Posted on: October 9th, 2013

By James Stancliffe
The Loyola Phoenix

On Tuesday, Oct. 1, the U.S. government shut down for the first time in 17 years. The cause? The Affordable Care Act, which is often known as Obamacare. After attempting to overturn Obamacare more than 40 times since 2011, the Republican House tied the funding to the budget of the entire U.S. government. As the Democratic Senate and President Barack Obama have vowed to reject any bill that denies funding to Obamacare, the passage of a continuing resolution, which continues to fund the government at current levels, became virtually impossible. Since there is no money left for the government, it has shut down.

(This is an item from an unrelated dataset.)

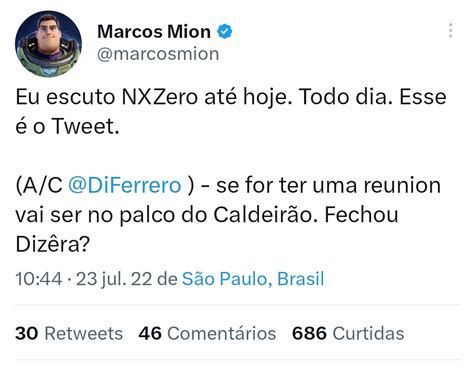Open the three-dot more options menu
Viewport: 474px width, 367px height.
click(x=450, y=31)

I’m a huge fan of Obamacare. While I don’t believe that it goes far enough to provide good quality health care to all citizens, I think it is a fantastic first step. One of my favorite parts include that half of all Americans who have individual insurance plans will receive help to buy it, which will average out to about $2,600 of assistance. It requires insurance companies to limit the money they spend on administration to 20 percent of revenue on administrative costs. This means that less of your premiums are spent paying for executives and lobbyists, and more are spent on your care. According to Republicans, however, because Medicare is government-run it must be more inefficient than private companies. Yet it actually only has administrative costs of 2 percent –  HMOs clearly have a way to go.

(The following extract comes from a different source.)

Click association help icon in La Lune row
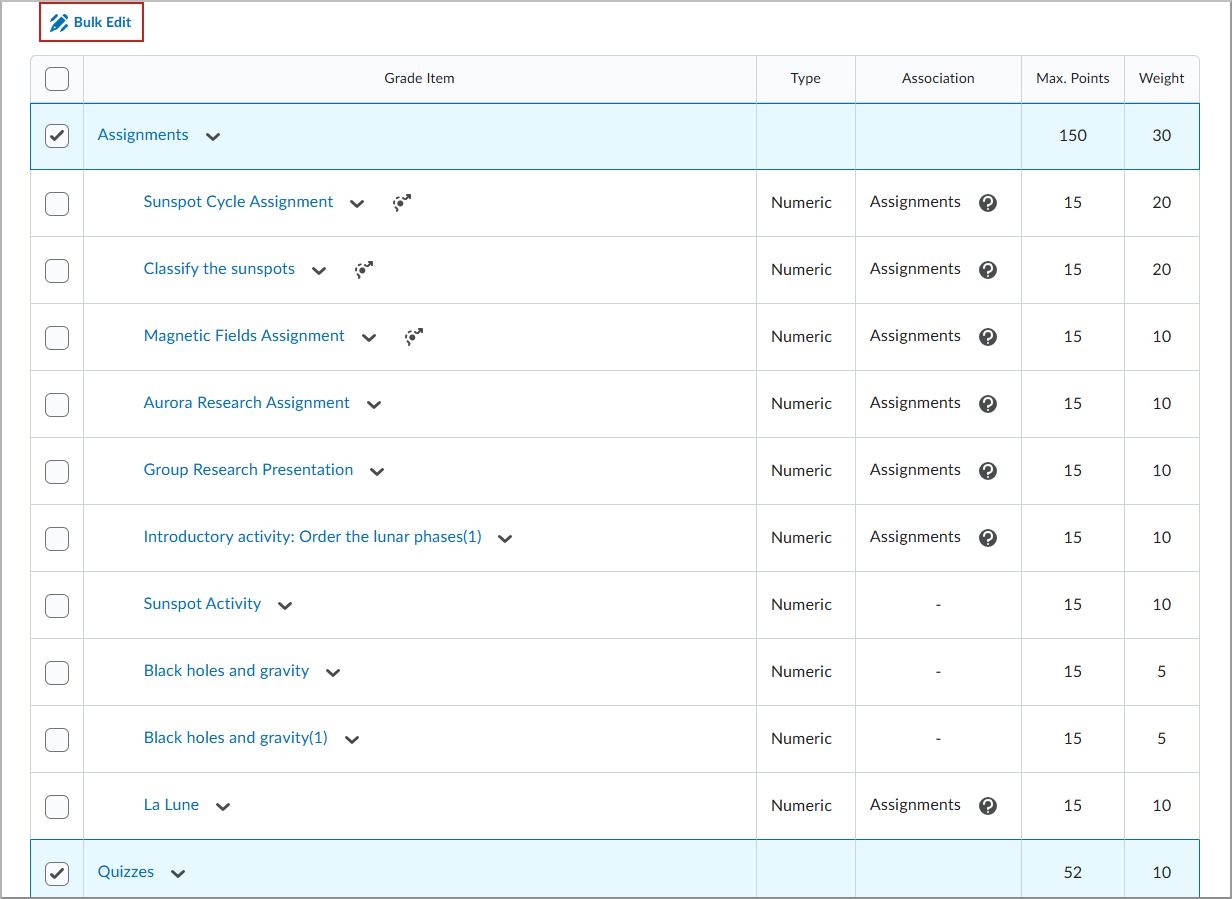 (988, 806)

Further, Obamacare means that kids can stay on their parent’s insurance until they are 26, giving them some protection while they try to find jobs. It also makes sure that nobody can be denied coverage because of a pre-existing condition, or because his or her family has passed a life-time cap on health care costs. That means that, regardless of whether you had an accident as a child or someone in your family got sick, you will always be able to purchase health care.

While I sometimes agree with the argument that big government intrusion into the marketplace is bad for both the people and the market, I don’t even understand why Obamacare provokes such hatred in members of the right wing. All of those points seem to be sensible reforms designed to ensure that everyone gets health care. If everyone is healthier, they work more and the economy and nation benefit. Moreover, it’s actually cheaper for the government to treat people in a preventative fashion, rather than waiting until they need to go to the emergency room. That’s why Obamacare will actuallyreduce the federal budget deficit by over $100 billion. Not to mention that the nation resoundingly returned the president to his office in an election less than a year ago, and this policy is so associated with him that it bears his name.

But more than this budget showdown being unjustified, it’s also incredibly bad politics on the part of the Republican Party. By shutting down the government, they will prevent millions of people from enjoying the benefits that a stable federal government brings. Millions of government workers will be sent home without pay. Thousands of parks and forests will be closed, which will cause significant damage to tourism. Perhaps most worryingly, the bureaucrats who process Social Security, Medicare and Medicaid claims will not be allowed to work. While existing members of these programs will continue to receive benefits, no new claims can be processed. Millions of the most vulnerable in our society, the elderly and the poor, will be at risk without these programs.

Yet the Republicans look gleeful at the prospect. Minnesota Representative Michele Bachmann said that the GOP is“very excited,” and that the “people will be grateful” about the shutdown. Speaker of the House John Boehner and his caucus continue to be unwilling to compromise, and often are led by new representatives who are members of the extreme Tea Party. The political ideology of the Tea Party believes in a government that is the smallest it can possibly be. Because they believe the government offers little benefit to the people, shutting down the government does not appear to be a problematic position. One need only think of Grover Norquist, who once said, “I’m not in favor of abolishing the government. I just want to shrink it down to the size where we can drown it in the bathtub.

The problem with this attitude is that they failed to bring the American people along with it. In August, 73 percent of all Americans said that the Republicans should not shut down the government over Obamacare. Moreover, 53 percent of Republicans also said no. No wonder more than 50 percent of Americans say they blame the Republicans alone for the government shutdown.